# About this exercise
Transcribe the line holding "Open the Date added filter dropdown" together with every line after it, through the end of the records, exactly and with no pictures.

# Exercise input
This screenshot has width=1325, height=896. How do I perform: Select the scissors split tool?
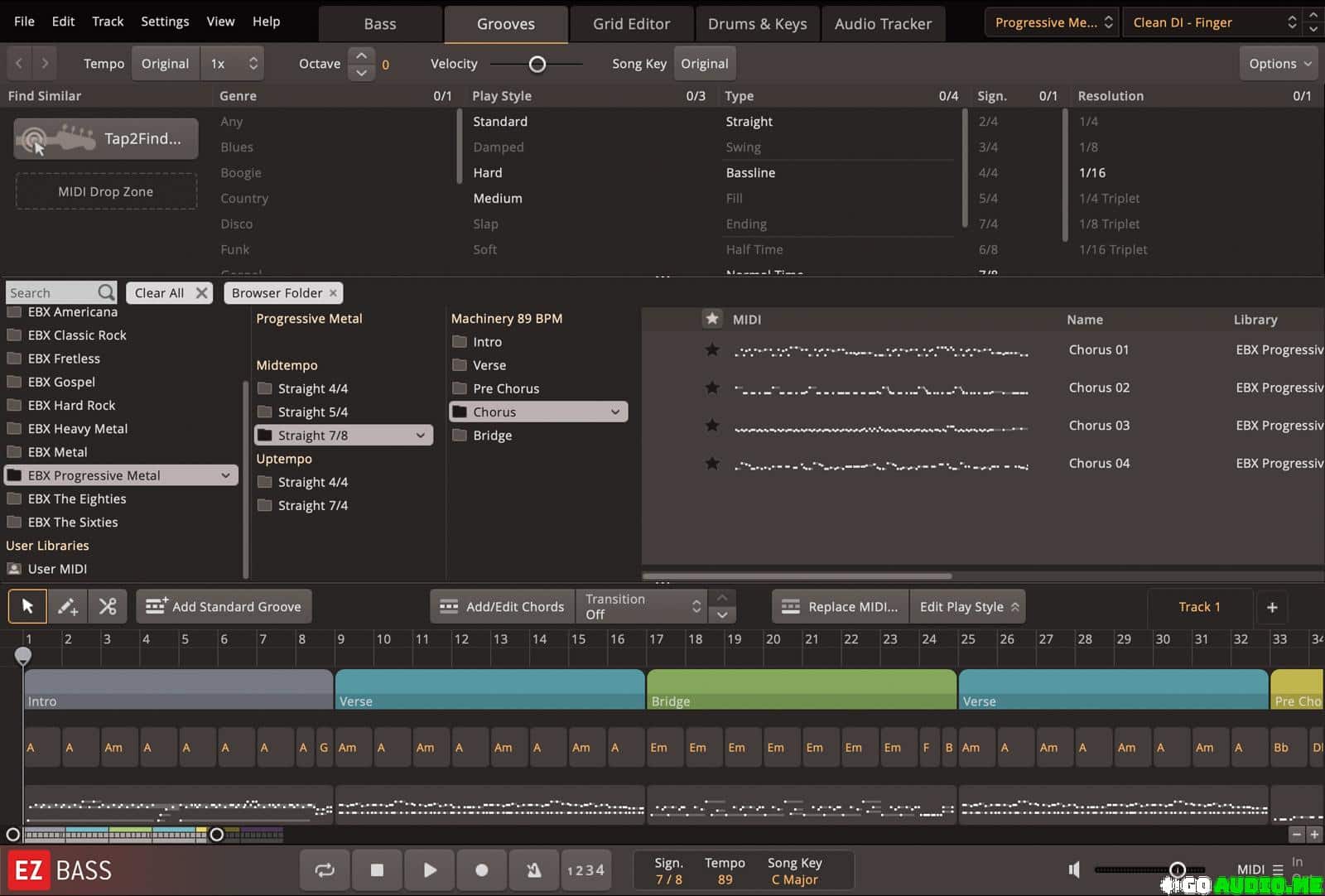click(108, 606)
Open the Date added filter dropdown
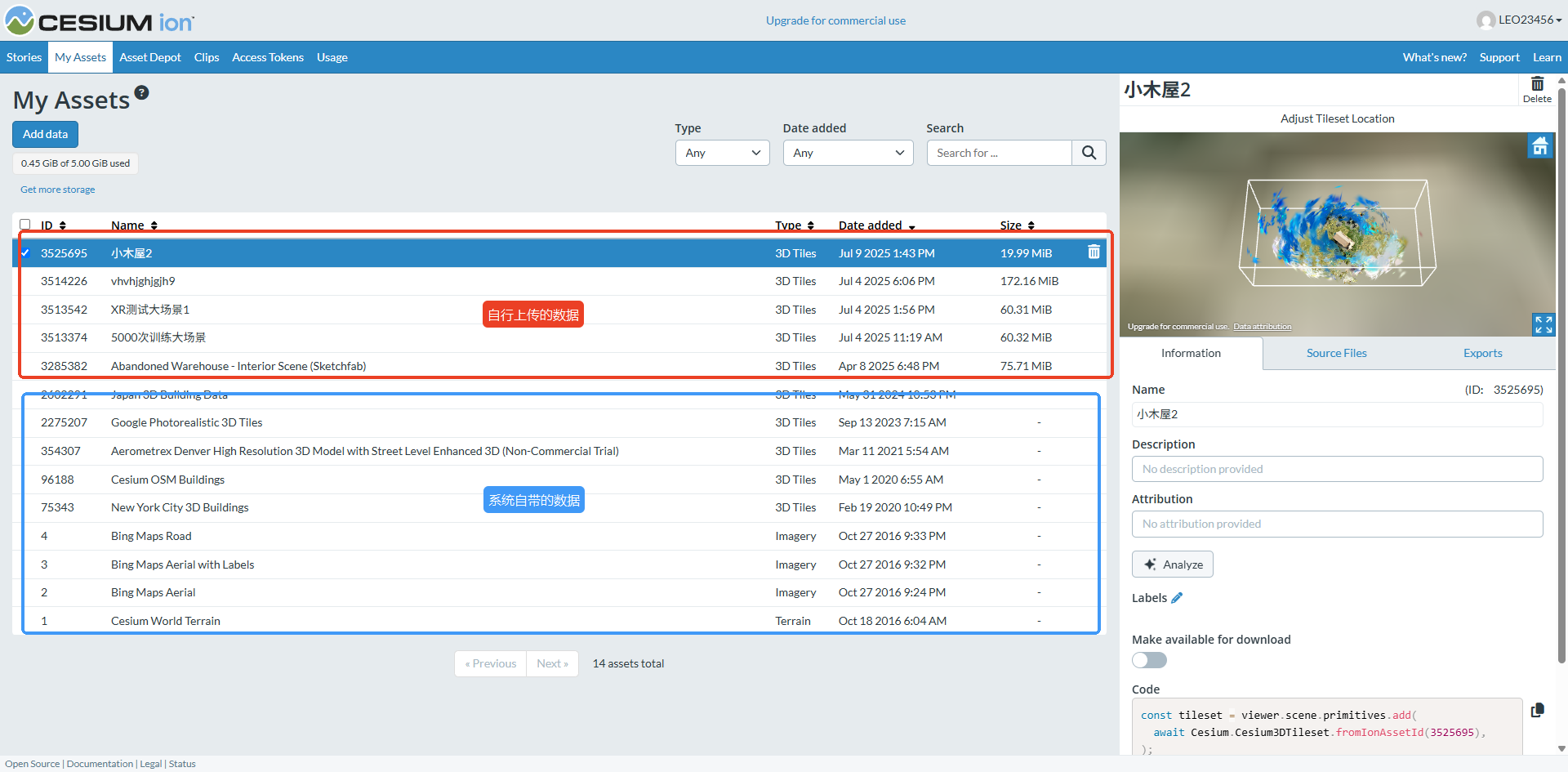1568x772 pixels. point(848,153)
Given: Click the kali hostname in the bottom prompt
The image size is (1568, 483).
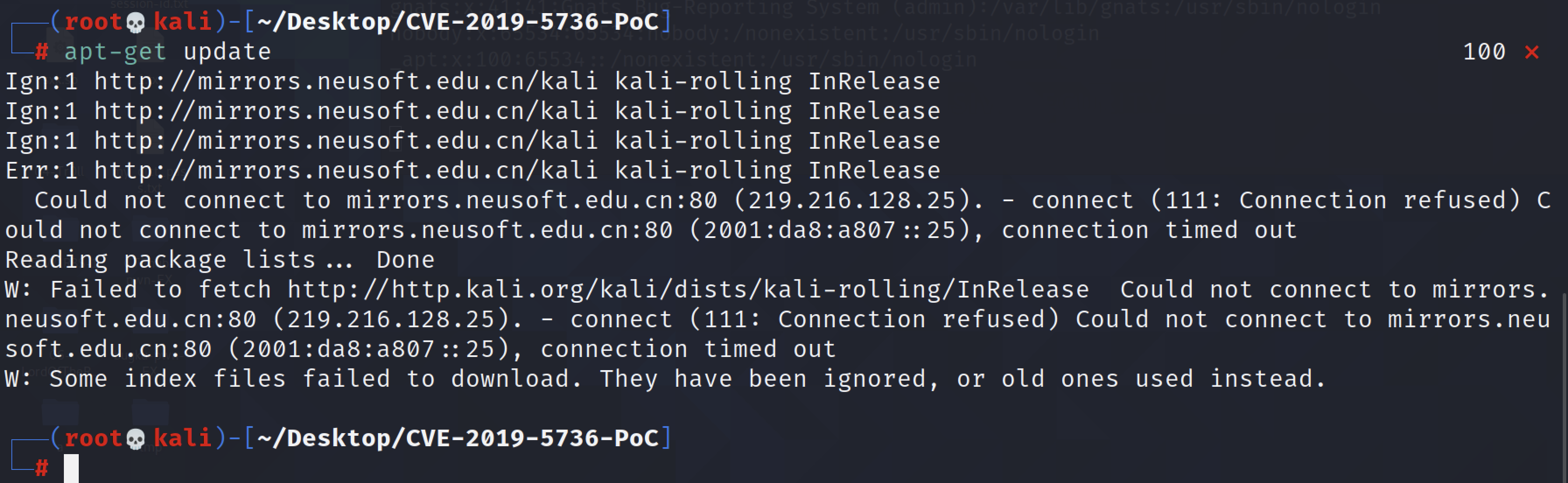Looking at the screenshot, I should [182, 438].
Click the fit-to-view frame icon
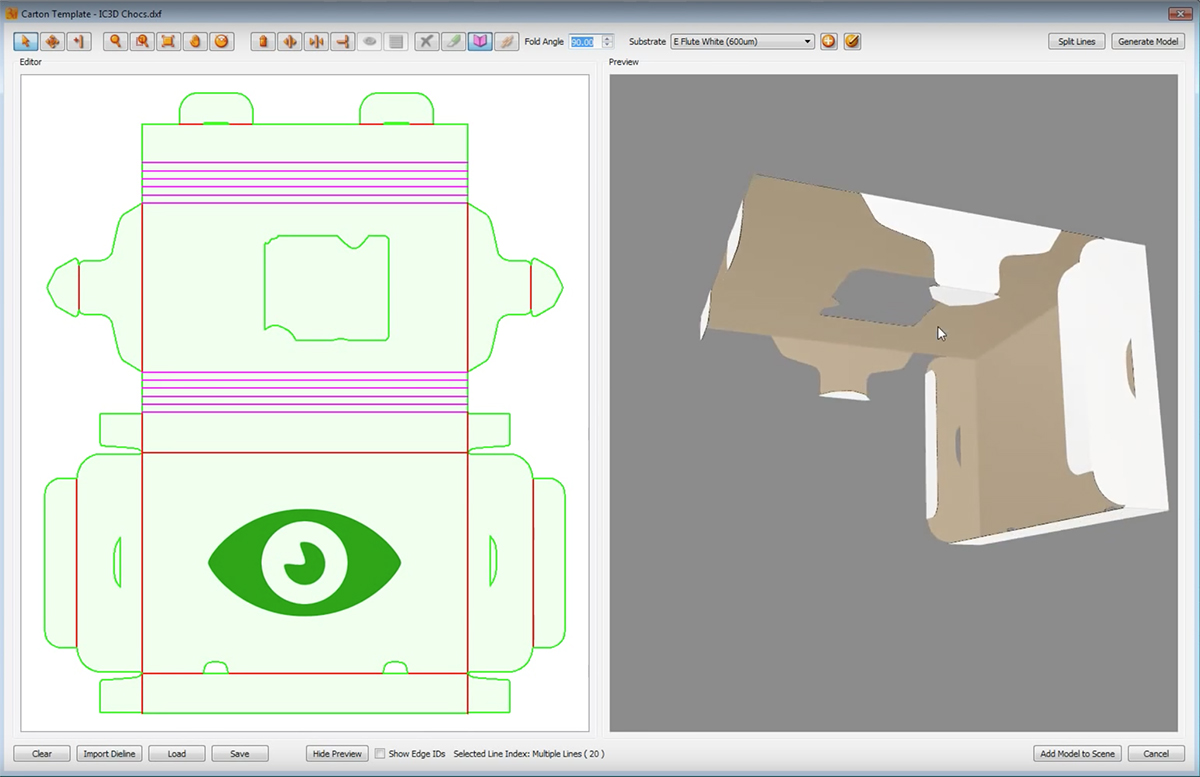Screen dimensions: 1200x777 tap(169, 42)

# Answer to this task
Open the Date added filter dropdown
1568x772 pixels. point(848,153)
Given: Click the kali hostname in the bottom prompt
The image size is (1568, 483).
Looking at the screenshot, I should [182, 438].
Click the fit-to-view frame icon
Screen dimensions: 1200x777 tap(169, 42)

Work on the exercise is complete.